-- PROVIDED RECORDS follows --

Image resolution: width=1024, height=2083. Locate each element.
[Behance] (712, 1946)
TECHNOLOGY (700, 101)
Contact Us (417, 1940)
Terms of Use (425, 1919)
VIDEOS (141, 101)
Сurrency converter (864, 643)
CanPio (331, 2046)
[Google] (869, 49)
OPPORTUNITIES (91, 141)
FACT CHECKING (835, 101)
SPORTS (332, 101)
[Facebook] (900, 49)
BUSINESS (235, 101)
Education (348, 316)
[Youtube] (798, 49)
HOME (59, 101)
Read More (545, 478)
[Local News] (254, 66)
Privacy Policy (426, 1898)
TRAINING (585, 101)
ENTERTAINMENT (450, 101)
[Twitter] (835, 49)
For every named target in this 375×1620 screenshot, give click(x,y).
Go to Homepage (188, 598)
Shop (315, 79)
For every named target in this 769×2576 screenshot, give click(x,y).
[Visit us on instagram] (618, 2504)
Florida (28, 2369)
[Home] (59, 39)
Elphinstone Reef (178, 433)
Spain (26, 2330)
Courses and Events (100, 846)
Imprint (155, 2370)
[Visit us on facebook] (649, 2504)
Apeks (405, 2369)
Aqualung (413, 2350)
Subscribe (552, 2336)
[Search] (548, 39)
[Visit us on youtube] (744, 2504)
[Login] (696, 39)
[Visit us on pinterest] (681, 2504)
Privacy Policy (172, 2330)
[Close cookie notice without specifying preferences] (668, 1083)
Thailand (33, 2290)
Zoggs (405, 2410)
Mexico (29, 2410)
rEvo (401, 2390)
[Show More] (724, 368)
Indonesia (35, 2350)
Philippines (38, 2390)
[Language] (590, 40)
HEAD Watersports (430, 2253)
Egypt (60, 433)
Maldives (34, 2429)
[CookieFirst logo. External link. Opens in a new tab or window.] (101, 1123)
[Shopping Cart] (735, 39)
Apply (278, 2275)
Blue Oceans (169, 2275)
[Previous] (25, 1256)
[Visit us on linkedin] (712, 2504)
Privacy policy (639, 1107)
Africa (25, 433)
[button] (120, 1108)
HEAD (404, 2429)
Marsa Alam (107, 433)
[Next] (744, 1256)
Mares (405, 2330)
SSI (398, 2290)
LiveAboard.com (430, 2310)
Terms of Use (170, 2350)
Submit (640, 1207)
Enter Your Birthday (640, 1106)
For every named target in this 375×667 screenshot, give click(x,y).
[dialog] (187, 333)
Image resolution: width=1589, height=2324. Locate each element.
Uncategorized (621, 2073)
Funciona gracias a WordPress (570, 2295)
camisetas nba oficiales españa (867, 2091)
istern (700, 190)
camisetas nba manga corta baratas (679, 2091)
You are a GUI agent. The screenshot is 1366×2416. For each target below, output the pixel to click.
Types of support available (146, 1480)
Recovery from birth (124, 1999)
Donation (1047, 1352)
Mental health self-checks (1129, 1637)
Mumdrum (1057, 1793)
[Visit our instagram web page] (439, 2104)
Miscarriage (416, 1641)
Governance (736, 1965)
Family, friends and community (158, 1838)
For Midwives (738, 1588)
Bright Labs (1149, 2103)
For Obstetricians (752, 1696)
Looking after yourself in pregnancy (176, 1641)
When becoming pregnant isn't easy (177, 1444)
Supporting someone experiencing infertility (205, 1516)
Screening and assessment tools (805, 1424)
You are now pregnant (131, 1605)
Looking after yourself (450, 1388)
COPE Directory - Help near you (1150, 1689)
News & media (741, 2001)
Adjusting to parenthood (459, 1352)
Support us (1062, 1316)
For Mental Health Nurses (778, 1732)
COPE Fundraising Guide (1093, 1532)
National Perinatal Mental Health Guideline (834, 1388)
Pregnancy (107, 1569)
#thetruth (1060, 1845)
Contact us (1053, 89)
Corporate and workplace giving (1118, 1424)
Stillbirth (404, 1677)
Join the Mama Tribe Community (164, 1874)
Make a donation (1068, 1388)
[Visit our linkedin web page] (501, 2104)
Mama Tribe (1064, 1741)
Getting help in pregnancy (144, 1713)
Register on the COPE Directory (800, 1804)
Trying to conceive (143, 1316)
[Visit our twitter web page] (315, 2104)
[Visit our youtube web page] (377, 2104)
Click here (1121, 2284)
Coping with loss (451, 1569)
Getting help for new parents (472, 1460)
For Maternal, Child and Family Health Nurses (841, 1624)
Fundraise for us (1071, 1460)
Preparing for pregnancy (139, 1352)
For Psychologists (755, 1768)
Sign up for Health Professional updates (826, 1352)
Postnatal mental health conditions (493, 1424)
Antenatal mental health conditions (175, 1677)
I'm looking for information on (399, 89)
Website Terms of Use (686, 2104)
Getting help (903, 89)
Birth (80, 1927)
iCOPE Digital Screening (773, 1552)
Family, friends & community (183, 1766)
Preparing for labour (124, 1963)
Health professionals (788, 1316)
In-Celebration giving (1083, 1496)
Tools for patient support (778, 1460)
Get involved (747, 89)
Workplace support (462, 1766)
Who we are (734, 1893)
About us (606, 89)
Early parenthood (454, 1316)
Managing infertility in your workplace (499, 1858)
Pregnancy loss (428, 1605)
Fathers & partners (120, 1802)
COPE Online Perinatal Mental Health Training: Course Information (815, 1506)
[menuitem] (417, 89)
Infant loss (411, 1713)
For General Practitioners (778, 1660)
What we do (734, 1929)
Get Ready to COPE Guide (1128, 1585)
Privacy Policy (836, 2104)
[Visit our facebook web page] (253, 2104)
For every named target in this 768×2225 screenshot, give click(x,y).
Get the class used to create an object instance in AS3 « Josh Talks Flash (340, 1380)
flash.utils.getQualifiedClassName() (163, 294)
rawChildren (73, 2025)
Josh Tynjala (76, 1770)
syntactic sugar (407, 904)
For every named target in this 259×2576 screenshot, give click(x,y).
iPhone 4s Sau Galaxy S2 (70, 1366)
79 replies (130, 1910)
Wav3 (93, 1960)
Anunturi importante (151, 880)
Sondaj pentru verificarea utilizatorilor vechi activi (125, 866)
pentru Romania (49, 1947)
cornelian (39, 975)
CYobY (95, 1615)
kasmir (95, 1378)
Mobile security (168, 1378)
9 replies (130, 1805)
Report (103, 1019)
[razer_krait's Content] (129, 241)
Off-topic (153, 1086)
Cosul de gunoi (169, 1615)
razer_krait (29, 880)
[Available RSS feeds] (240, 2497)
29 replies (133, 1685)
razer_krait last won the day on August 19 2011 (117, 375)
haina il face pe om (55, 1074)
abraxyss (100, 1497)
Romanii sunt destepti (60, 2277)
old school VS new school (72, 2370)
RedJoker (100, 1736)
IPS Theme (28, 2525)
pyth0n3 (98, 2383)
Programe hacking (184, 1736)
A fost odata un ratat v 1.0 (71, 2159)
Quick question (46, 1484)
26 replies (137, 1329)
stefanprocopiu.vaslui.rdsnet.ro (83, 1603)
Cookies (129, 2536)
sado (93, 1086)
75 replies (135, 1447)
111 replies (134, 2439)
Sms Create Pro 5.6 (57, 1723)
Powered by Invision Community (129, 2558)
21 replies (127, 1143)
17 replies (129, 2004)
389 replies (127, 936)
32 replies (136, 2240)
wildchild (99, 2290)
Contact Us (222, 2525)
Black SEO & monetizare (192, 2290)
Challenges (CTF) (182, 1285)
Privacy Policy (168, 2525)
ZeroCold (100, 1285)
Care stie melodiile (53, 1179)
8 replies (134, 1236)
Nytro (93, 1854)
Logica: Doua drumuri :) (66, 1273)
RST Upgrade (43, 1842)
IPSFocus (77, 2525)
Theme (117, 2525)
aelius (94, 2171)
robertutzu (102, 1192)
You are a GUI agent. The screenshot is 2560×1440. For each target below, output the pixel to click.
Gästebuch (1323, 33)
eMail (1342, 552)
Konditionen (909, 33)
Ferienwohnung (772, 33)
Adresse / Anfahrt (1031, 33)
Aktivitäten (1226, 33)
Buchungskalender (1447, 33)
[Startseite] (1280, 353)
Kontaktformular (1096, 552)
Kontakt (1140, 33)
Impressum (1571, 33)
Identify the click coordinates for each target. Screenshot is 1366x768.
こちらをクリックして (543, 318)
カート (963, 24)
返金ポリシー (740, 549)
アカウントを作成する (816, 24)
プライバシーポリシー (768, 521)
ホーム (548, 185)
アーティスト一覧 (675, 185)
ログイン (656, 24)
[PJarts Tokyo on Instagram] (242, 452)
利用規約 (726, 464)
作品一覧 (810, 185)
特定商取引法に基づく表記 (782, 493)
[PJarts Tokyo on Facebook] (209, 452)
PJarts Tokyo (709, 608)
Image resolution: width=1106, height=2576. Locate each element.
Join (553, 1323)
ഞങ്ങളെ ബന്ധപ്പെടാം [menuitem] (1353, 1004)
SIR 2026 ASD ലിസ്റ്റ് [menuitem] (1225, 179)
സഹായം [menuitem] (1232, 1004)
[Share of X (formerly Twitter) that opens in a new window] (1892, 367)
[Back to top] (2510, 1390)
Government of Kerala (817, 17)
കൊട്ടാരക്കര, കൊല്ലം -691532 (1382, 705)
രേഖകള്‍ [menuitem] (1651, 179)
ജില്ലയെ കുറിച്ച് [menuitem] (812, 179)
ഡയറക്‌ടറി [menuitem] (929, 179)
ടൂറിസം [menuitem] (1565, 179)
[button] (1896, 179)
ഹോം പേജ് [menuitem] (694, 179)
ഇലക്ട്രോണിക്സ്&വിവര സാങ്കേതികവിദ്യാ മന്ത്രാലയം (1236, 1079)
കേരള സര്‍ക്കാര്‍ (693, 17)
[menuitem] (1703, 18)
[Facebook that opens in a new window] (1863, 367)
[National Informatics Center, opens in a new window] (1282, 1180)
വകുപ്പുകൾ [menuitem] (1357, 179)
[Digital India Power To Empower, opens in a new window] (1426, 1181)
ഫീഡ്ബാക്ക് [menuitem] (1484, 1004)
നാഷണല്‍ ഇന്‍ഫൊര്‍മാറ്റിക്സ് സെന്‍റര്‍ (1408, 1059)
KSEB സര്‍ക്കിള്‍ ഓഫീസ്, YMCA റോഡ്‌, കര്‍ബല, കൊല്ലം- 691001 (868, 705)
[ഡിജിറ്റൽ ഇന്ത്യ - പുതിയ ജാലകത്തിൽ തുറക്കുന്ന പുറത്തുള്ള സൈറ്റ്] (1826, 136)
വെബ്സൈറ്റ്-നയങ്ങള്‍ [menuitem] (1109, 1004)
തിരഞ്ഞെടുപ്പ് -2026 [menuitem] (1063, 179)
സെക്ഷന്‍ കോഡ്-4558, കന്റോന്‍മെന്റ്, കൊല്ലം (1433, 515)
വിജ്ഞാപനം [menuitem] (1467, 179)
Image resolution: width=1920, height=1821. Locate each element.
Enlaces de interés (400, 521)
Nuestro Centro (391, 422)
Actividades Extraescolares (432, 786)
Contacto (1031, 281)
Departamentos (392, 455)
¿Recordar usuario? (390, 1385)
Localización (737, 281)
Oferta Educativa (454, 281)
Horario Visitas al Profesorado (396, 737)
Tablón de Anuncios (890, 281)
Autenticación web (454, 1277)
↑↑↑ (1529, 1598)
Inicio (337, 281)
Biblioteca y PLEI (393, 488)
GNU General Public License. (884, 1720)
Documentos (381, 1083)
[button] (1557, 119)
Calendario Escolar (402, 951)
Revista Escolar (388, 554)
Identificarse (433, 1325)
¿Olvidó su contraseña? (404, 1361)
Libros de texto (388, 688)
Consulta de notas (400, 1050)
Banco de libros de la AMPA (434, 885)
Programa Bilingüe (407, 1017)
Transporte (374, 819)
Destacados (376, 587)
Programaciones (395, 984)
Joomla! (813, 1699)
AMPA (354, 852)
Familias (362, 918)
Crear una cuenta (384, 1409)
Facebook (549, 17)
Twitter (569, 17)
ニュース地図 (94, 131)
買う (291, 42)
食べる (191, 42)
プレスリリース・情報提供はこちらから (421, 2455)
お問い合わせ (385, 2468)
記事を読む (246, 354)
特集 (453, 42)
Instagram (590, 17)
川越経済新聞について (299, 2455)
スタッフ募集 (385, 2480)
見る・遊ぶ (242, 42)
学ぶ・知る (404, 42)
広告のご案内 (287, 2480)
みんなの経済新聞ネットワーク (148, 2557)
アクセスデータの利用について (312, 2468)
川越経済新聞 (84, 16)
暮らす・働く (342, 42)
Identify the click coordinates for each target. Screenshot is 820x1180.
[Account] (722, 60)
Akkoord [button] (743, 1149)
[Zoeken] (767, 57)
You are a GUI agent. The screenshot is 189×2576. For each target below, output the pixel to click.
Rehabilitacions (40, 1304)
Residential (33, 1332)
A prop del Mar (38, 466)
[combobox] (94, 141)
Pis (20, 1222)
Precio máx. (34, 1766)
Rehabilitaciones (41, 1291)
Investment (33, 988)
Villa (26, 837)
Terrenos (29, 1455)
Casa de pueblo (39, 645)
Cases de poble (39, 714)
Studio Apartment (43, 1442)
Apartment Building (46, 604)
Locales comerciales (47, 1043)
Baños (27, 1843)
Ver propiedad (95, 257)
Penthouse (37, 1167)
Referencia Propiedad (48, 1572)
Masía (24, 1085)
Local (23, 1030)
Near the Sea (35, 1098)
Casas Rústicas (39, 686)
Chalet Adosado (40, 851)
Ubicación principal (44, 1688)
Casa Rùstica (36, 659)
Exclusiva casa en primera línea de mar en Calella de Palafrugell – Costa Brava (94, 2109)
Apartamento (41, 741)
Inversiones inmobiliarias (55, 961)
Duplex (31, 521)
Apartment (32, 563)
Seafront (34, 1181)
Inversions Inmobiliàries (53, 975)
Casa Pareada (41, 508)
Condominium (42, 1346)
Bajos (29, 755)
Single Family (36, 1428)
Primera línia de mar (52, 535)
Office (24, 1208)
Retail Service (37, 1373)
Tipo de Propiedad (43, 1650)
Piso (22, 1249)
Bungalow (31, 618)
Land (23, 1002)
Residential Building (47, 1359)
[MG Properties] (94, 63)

-- PROVIDED RECORDS concluded --

TASK BRIEF: Keep only the lines from the one containing "Residential (33, 1332)" through the final line of the records, and transcribe them exactly.

WORKED SOLUTION:
Residential (33, 1332)
A prop del Mar (38, 466)
[combobox] (94, 141)
Pis (20, 1222)
Precio máx. (34, 1766)
Rehabilitaciones (41, 1291)
Investment (33, 988)
Villa (26, 837)
Terrenos (29, 1455)
Casa de pueblo (39, 645)
Cases de poble (39, 714)
Studio Apartment (43, 1442)
Apartment Building (46, 604)
Locales comerciales (47, 1043)
Baños (27, 1843)
Ver propiedad (95, 257)
Penthouse (37, 1167)
Referencia Propiedad (48, 1572)
Masía (24, 1085)
Local (23, 1030)
Near the Sea (35, 1098)
Casas Rústicas (39, 686)
Chalet Adosado (40, 851)
Ubicación principal (44, 1688)
Casa Rùstica (36, 659)
Exclusiva casa en primera línea de mar en Calella de Palafrugell – Costa Brava (94, 2109)
Apartamento (41, 741)
Inversiones inmobiliarias (55, 961)
Duplex (31, 521)
Apartment (32, 563)
Seafront (34, 1181)
Inversions Inmobiliàries (53, 975)
Casa Pareada (41, 508)
Condominium (42, 1346)
Bajos (29, 755)
Single Family (36, 1428)
Primera línia de mar (52, 535)
Office (24, 1208)
Retail Service (37, 1373)
Tipo de Propiedad (43, 1650)
Piso (22, 1249)
Bungalow (31, 618)
Land (23, 1002)
Residential Building (47, 1359)
[MG Properties] (94, 63)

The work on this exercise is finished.